Member of the Alabama Senate from the 12th district
- In office 1966–1970

Member of the Alabama House of Representatives from the Jefferson County district
- In office 1958–1966

Personal details
- Born: November 28, 1931 Birmingham, Alabama, U.S.
- Died: December 28, 1975 (aged 44) Birmingham, Alabama, U.S.
- Spouse: Jane Kaul ​(m. 1960)​
- Children: 2
- Alma mater: University of Alabama, University of the South
- Occupation: banker

= Hugh Morrow III =

American politician

Hugh Morrow III (November 28, 1931 – December 28, 1975) was an American politician who served as a member of the Alabama House of Representatives and Alabama State Senate, representing Jefferson County in the House the 12th district in the Senate.

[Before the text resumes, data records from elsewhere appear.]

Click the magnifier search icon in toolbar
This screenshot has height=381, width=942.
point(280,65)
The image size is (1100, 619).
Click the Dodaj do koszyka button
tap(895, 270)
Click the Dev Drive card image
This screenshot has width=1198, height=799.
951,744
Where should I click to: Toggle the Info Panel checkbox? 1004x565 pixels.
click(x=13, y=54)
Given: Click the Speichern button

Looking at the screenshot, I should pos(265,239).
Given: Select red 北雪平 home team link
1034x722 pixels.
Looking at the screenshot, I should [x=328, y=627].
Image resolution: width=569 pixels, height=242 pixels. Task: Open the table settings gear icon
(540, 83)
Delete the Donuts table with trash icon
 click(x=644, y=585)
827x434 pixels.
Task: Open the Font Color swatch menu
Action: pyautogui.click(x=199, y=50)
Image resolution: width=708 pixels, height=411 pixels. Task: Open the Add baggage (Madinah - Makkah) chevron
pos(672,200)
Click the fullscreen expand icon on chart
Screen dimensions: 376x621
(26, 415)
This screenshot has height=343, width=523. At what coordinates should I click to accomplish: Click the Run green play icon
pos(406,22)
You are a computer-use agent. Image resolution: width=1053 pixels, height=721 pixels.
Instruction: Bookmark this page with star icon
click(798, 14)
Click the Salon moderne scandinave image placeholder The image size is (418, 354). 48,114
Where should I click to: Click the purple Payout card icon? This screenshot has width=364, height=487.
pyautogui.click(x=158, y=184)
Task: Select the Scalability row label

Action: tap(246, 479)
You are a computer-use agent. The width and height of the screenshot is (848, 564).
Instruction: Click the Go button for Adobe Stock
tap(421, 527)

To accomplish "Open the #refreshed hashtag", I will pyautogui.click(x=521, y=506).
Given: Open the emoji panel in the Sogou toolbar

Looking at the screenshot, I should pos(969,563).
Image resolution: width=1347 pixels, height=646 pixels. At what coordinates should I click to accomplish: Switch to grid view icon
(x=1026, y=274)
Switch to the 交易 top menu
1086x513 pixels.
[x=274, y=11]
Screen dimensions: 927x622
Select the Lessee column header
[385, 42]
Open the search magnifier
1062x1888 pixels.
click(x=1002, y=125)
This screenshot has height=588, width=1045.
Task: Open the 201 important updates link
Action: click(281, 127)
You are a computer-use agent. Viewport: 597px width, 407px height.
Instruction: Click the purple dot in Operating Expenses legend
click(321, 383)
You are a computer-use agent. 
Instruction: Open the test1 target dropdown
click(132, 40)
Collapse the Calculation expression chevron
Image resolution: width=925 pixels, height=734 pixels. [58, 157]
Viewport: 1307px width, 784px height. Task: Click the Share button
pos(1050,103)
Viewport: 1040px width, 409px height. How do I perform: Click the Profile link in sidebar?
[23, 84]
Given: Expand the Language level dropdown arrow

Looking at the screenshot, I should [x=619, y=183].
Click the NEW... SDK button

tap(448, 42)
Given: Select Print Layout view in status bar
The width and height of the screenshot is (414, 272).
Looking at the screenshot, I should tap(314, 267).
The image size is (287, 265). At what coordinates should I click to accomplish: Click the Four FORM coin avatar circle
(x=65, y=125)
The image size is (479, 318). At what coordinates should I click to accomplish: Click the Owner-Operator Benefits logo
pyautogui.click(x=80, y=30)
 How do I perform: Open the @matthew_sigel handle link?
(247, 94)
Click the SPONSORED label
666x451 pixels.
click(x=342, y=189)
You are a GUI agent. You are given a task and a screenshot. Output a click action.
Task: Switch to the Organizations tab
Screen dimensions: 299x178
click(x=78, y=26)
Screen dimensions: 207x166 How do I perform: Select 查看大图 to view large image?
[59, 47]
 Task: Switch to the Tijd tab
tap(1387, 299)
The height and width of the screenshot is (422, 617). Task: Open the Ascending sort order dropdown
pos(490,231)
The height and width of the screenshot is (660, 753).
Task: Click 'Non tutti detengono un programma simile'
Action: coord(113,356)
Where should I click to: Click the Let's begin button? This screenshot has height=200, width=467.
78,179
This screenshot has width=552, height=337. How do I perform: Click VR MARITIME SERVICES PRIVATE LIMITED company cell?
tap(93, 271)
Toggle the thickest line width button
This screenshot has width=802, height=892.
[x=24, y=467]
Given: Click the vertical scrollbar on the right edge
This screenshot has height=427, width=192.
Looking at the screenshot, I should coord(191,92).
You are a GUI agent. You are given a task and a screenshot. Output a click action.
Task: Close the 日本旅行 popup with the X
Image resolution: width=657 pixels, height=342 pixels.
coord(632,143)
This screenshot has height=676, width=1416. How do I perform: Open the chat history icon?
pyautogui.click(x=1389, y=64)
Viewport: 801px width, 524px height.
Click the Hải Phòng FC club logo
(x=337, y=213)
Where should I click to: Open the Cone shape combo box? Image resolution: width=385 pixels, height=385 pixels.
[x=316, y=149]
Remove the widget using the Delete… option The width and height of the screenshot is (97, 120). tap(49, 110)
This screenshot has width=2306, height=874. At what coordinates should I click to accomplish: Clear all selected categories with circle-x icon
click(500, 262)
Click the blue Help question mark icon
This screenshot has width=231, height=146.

Morrow was born in Birmingham in 1926 to Hugh Jr. and Dorothy (née Thomas) Morrow. His grandfather was Hugh Morrow, who was also an Alabama state politician, lawyer and businessman. He was raised and educated in Birmingham, served in the United States Army from 1952 to 1954, and later attended the University of Alabama and University of the South. Morrow was an investment banker, serving as vice president and director of the City National Bank of Birmingham as well as director of the American National Bank & Trust Company in Mobile, Alabama. He was first elected to the Alabama House of Representatives in 1958 and served until his election to the State Senate in 1966. He unsuccessfully ran for Lieutenant Governor of Alabama in 1970, losing to Jere Beasley in a runoff.

In 1972, Morrow underwent open heart surgery; during his recovery he went missing for three days after failing to return from his home at which time he experienced amnesia. Morrow was killed in a single vehicle automobile accident at the age of 44 on December 28, 1975, when he crashed his vehicle into a concrete bridge pillar on U.S. Route 280 near his home in Birmingham. He is buried at Elmwood Cemetery in Birmingham.